Figure 11: 40-hour testing of skeleton app using 256-byte frames.

These results have two important consequences:

  • It is strongly recommended that performance characterization of NFV infrastructure, including low-latency testing, always includes OOS as a KPI. It should be zero, but must be checked using the appropriate test equipment, that this is indeed the case. In real-world scenarios, OOS will impact on customer experience for a number of applications, including voice and video.
  • A baseline NFVI build using open source ingredients including Linux-based KVM hypervisor, OVS, DPDK, and so on, should be fine-tuned and set up as close as possible to the optimized-II setup described in this paper.

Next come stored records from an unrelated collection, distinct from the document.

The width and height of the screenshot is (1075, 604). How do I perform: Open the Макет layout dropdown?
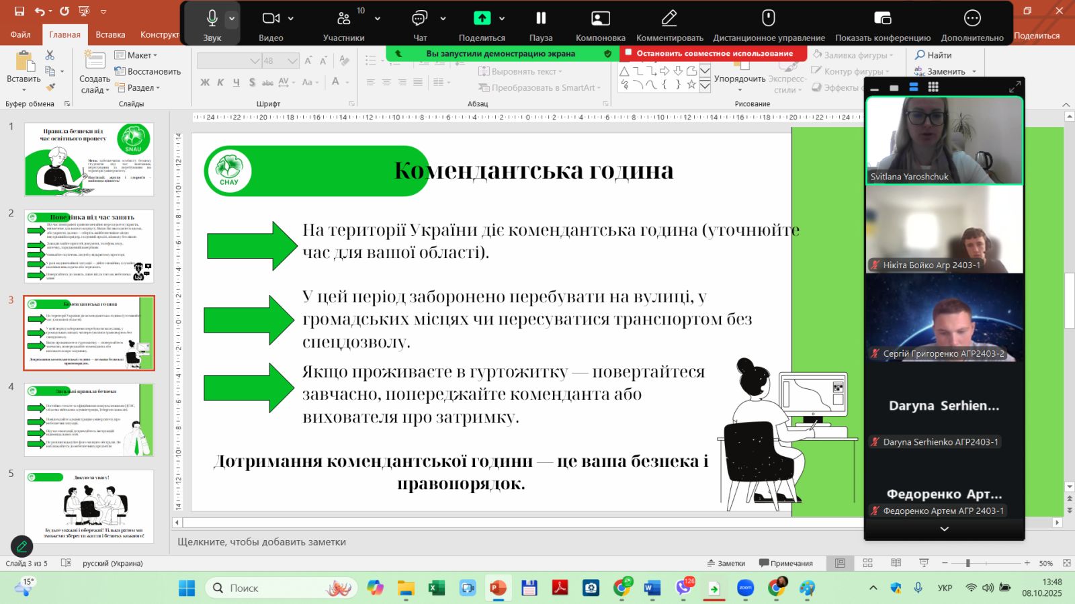136,55
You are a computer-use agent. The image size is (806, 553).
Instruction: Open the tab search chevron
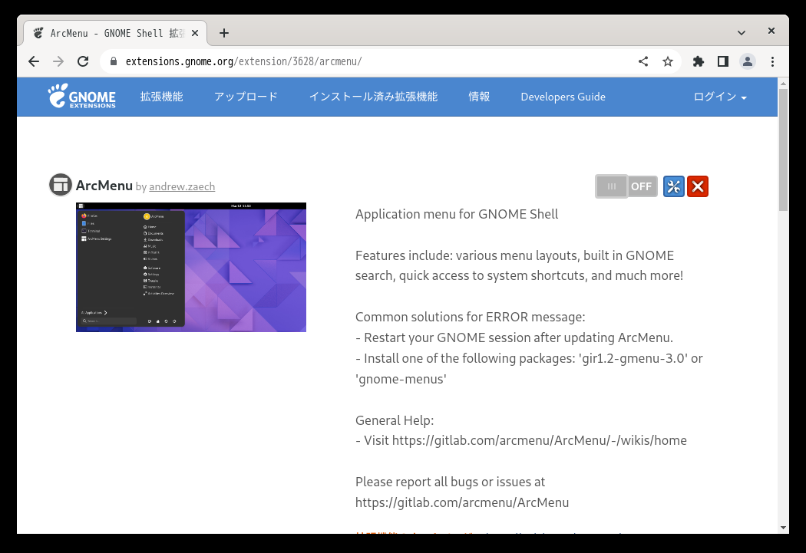(742, 33)
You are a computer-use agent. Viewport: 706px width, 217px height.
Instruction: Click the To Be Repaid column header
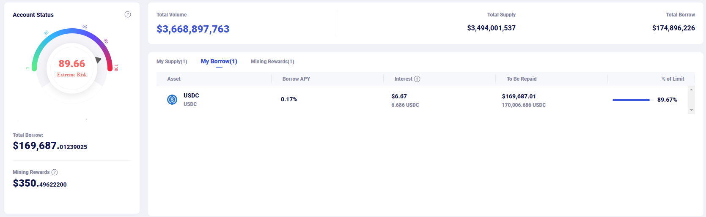pyautogui.click(x=522, y=79)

4. Summary and Conclusions 

Since 5G will have a number of latency-critical applications, and implementation of certain 5G components will be underpinned by NFVI, it is vital to be able to accurately characterize and fine-tune the NFVI to understand its contribution to latency. This paper has outlined a novel open source testing framework to enable a unique blend of performance characterizations. This included the use of a skeleton application packet forwarding instance to enable visibility of the baseline contribution made by the NFVI (physical compute + hypervisor), as well as indicative VNF contributions. Furthermore, the difference between average and maximum latency values was explored by conducting longer duration soak tests, as well as the potential occurrence of OOS frames.

The key findings can be summarized as follows:

  • For latency-sensitive (such as sub-millisecond) 5G applications running on NFVI using open source components such as Linux-based KVM hypervisor (including real-time kernel), Open Vswitch with DPDK, and so on, a baseline build should be fine-tuned and set up as close as possible to the optimized-II framework setup described in this paper: this is based on the Intel ONP 2.0 framework, which also aligns closely with the OPNFV Brahmaputra architectural release.8
  • While VNFs have their own individual contribution to latency (depending on the application itself), the tests in this paper indicate a baseline contribution of NFVI (compute + hypervisor) of around 10us average latency, with maximum value no worse than 722us.
  • It is strongly recommended that performance characterization of NFVI, including low-latency testing, always includes OOS frame count as a KPI.

Further areas for research include:

  • Investigation into max latency spiking and root causes, including analysis of data collated over longer time periods and frequency distributions.
  • Analysis of latency characterization for multiple VNFs, with specific noisy neighbor behavior taken into account.
  • End-to-end latency characterization across 5G spectrum of components (RAN, CN, and so on), as well as virtual and non-virtual components.
  • Impact of the enablement of Cache Allocation Technology.

References

  1. 5G Vision, The 5G Infrastructure Public Private Partnership: The Next Generation of Communication Networks and Services.
  2. 5G Radio Access for Ultra-Reliable and Low-Latency Communications, Osman Yilmaz, Ericsson Research Blog, May 2015.
  3. The Tactile Internet, ITU-T Technology Watch Report, August 2014.
  4. ICT Consolidation in 5G: the Role of Software Networks, Panel Session 3, EUCNC 2016, Athens.
  5. Network Function Virtualization in 5G, S. Abdelwahab et al., IEEE Communications Magazine, April 2016.
  6. OPNFV- NFV-KVM-Fine-Tuning, Mark Beirel, March 2016.
  7. Real-Time Linux Wiki.
  8. What is OPNFV and How Does Intel® ONP Align, Michael Lynch, February 2016.
  9. NFV Performance Benchmarking for vCPE, Network Test Report, Overture Networks, May 2015.